* _What to produce_
Return every line of the records that contains the word "should".

* _Supplied information_
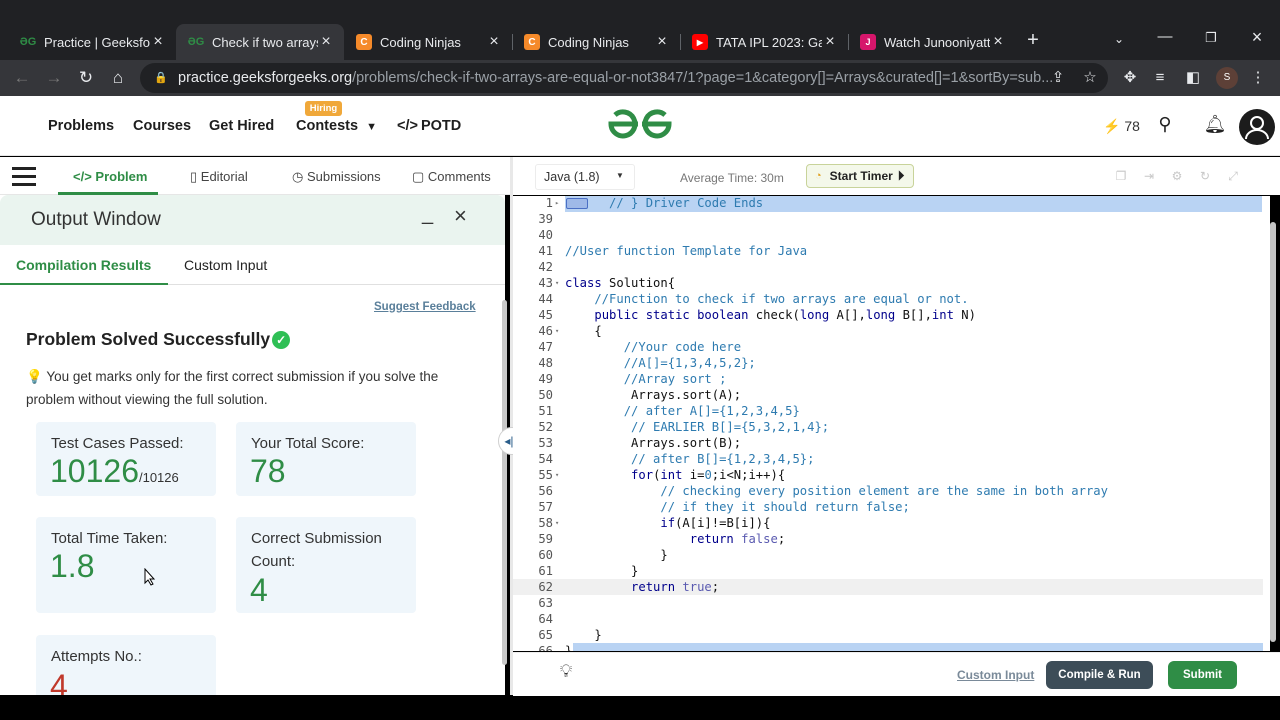 The image size is (1280, 720). I want to click on suggest-feedback-link: Suggest Feedback, so click(425, 307).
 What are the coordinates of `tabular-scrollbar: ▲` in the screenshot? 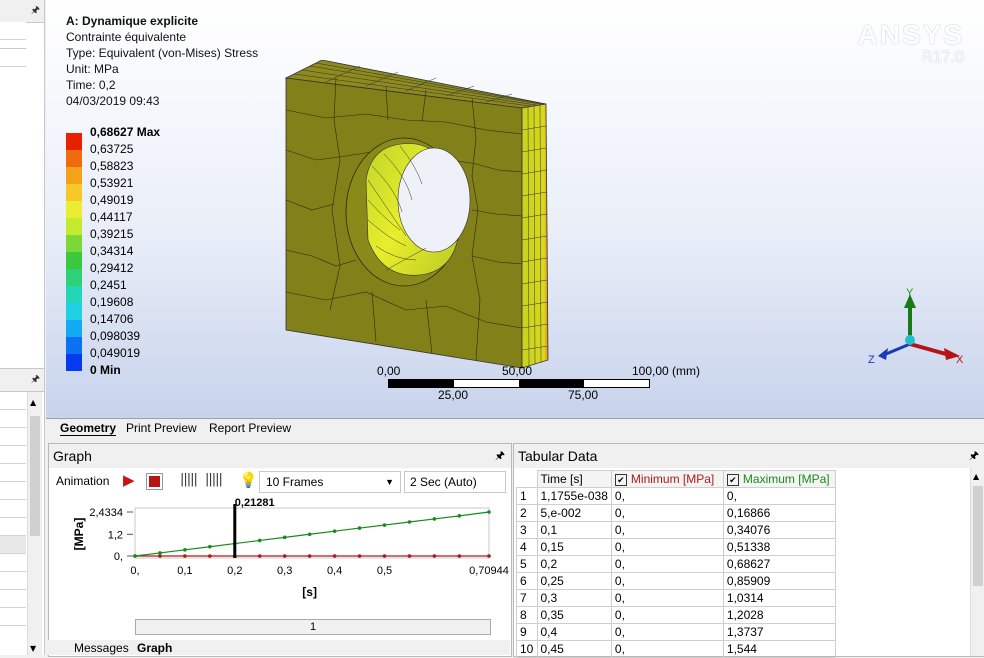 It's located at (977, 562).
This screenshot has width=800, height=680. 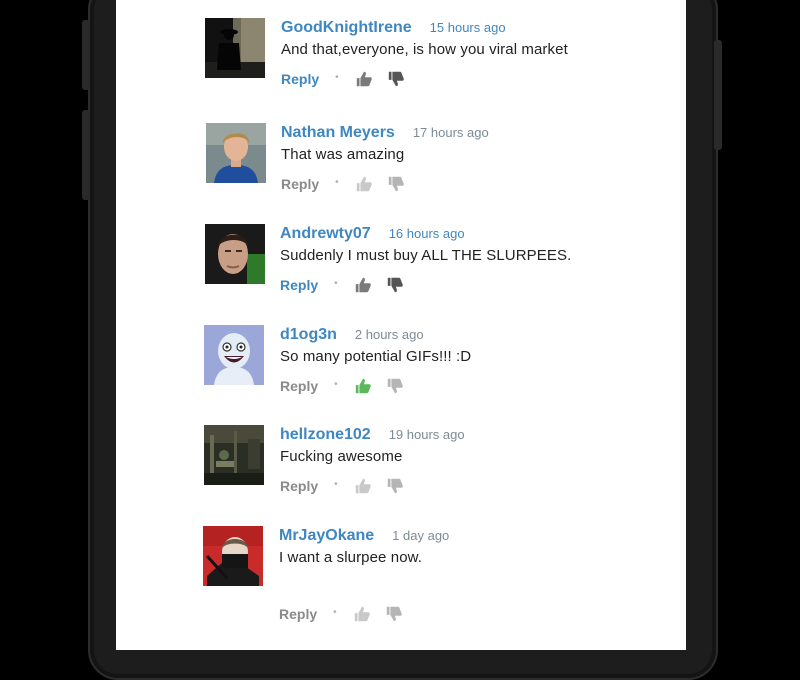 What do you see at coordinates (451, 132) in the screenshot?
I see `comment-timestamp: 17 hours ago` at bounding box center [451, 132].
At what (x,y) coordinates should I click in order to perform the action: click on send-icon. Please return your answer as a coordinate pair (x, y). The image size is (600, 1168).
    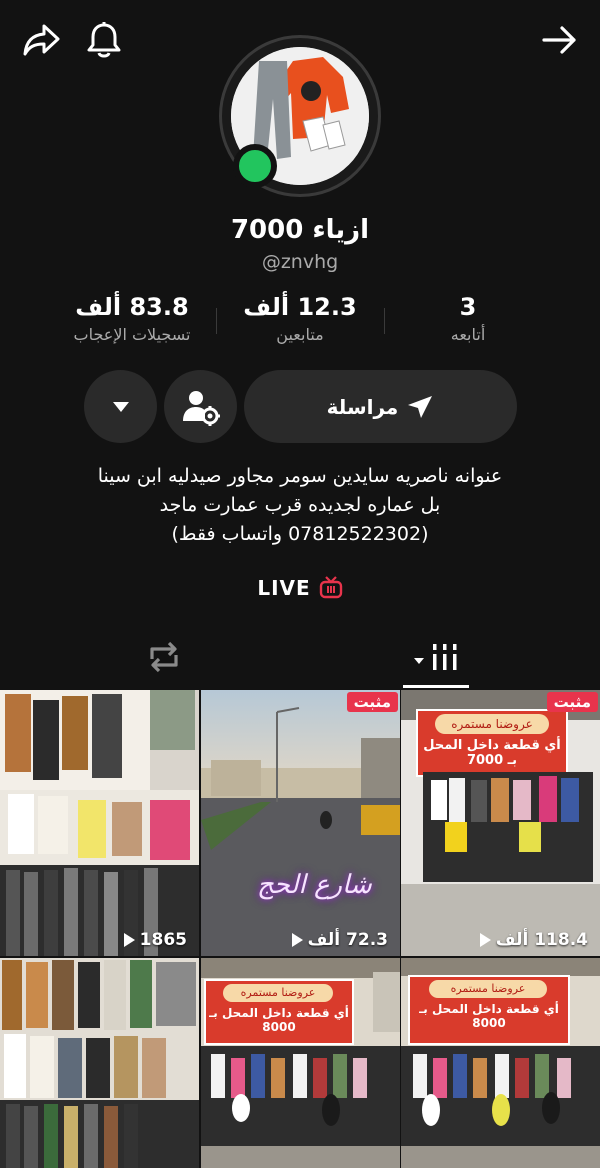
    Looking at the image, I should click on (420, 406).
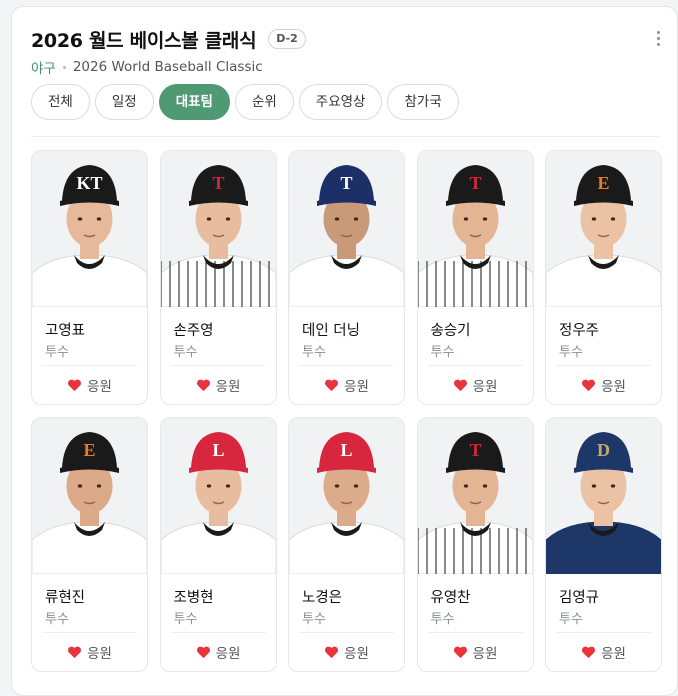 This screenshot has width=678, height=696. Describe the element at coordinates (194, 102) in the screenshot. I see `tab-national-team: 대표팀` at that location.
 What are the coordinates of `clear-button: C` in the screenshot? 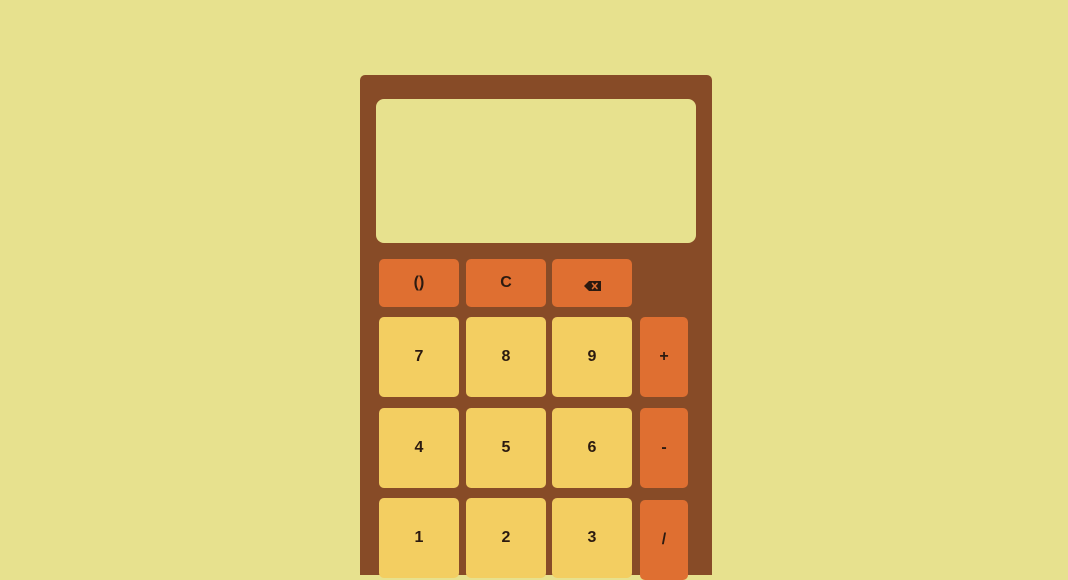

* _Output for this exercise_
At what (x,y) coordinates should I click in order to perform the action: click on send-icon. Please return your answer as a coordinate pair (x, y). The image size is (600, 1168).
    Looking at the image, I should click on (420, 406).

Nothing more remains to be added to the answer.